Friday, 06/15/2018 2:23:55 PM

Friday, June 15, 2018 2:23:55 PM

Post# of 9482
As the price has come down I thought I'd nibble a bit - 3 times in the last few trading sessions I placed an order above the current bid only to see the bid immediately raised to slightly higher than what I had entered. I am not aware of retail having options to place orders that would result in that, so am wondering what anyone here thinks is happening. Here's what I came up with:

The spread is larger than the mm would like so their programs are set up to 'encourage' retail to raise their bids. They do this by putting in their own bids at a price that helps close the gap between bid/ask. This encourages more liquidity and enables the mm to make the commission they need/want to make on orders. But why bother? Perhaps there is a very large amount of shares available to sell that has instructions to not go below a certain price. That would seem to explain why there seems to be an algorithm to encourage liquidity and a raised bid price.

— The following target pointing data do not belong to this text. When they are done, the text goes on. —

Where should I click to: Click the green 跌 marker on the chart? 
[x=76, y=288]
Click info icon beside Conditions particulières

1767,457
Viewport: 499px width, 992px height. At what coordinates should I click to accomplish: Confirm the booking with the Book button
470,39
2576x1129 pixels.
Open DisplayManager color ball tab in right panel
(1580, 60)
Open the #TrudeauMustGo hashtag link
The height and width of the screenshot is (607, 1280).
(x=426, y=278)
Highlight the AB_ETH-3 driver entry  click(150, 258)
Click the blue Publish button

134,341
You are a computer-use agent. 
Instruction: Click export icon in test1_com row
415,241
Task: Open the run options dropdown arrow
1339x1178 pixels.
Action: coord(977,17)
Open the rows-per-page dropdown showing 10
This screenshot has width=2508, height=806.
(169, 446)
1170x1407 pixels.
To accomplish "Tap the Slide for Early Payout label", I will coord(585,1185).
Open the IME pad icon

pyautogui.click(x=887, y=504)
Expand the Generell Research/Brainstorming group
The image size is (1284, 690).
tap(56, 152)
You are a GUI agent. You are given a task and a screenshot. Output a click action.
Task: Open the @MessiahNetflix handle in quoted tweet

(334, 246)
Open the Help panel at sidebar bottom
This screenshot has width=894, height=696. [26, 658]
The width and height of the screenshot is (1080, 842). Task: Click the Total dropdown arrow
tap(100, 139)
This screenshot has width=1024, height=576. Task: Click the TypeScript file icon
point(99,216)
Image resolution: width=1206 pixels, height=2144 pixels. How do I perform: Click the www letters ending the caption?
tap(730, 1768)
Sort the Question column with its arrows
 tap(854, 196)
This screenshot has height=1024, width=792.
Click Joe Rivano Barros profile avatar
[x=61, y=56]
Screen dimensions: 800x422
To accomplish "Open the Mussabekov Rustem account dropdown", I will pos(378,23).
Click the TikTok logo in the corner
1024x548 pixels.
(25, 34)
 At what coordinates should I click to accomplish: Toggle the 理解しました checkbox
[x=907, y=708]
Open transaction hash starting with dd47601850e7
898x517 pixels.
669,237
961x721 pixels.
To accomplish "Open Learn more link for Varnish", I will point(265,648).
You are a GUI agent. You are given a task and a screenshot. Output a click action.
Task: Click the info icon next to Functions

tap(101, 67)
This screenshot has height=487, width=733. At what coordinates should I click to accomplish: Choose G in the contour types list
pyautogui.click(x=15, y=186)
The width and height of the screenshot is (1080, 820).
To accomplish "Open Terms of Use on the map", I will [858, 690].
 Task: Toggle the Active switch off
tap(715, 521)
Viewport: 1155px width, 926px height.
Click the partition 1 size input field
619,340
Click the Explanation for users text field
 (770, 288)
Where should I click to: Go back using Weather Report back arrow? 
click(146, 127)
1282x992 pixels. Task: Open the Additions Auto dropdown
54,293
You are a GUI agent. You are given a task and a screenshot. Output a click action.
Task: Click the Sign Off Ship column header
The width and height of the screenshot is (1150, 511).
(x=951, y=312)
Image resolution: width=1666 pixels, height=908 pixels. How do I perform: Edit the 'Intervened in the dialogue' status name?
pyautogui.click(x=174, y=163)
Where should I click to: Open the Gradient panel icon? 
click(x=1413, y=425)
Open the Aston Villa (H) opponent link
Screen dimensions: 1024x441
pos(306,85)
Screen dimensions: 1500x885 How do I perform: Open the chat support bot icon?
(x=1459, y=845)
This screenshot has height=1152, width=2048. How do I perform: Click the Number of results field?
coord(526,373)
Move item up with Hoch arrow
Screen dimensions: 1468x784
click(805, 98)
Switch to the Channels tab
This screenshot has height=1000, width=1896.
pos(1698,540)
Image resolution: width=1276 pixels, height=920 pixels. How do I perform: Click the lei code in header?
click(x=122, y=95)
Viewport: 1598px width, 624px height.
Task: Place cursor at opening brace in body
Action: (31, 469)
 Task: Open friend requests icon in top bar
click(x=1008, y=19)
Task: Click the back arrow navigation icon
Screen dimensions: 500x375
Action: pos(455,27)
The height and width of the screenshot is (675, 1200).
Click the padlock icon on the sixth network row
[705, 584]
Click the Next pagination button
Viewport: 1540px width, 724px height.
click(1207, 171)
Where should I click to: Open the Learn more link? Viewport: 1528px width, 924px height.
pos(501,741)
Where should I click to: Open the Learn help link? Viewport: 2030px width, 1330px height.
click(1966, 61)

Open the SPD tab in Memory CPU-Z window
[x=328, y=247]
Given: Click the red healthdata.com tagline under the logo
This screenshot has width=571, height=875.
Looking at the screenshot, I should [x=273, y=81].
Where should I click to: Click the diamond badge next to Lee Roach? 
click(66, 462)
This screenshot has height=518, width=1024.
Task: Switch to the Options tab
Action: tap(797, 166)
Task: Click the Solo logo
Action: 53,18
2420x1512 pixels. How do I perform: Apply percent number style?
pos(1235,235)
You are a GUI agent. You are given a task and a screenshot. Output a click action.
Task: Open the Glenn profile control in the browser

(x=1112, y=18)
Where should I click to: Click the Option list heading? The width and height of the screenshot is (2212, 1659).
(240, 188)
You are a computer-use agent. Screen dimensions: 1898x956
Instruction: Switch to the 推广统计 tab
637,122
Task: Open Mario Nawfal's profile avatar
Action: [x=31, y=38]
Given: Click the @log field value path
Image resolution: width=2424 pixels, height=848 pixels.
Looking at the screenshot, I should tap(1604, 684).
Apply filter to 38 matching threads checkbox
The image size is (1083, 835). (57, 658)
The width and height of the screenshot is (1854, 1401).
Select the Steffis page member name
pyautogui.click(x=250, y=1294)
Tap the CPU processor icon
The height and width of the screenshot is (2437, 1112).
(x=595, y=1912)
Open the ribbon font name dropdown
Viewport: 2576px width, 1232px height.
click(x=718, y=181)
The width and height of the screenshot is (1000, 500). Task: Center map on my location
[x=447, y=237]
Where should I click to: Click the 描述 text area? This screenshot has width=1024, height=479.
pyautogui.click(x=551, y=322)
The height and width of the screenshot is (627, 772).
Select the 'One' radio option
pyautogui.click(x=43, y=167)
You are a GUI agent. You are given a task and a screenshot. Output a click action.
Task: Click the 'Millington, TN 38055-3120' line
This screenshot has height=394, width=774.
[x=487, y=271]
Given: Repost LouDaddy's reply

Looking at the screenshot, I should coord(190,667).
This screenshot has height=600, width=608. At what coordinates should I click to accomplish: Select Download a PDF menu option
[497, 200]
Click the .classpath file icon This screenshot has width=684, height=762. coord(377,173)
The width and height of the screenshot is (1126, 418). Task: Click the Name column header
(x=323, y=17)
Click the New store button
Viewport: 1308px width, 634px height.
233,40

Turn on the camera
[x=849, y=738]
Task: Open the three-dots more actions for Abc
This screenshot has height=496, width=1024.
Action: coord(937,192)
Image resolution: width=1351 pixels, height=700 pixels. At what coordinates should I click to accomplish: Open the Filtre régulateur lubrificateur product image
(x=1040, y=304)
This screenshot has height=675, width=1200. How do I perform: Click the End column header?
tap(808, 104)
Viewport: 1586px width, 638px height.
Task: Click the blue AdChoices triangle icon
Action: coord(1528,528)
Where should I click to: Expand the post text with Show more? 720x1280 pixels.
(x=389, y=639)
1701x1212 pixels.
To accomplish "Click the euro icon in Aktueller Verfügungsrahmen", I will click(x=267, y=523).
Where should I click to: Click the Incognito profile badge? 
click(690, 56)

In this case, it also might help partially explain why the price seems to be drifting back down. Those shares can be various sources - someone in retail, from convertible debt, or maybe even shares accumulated by market makers - although my understanding is that mms are more interested in just maintaining liquidity than in accumulated a position over time.

Anyone here agree or have another opinion?


My philosophy is to just be honest and balanced, and let the market decide if it agrees or not.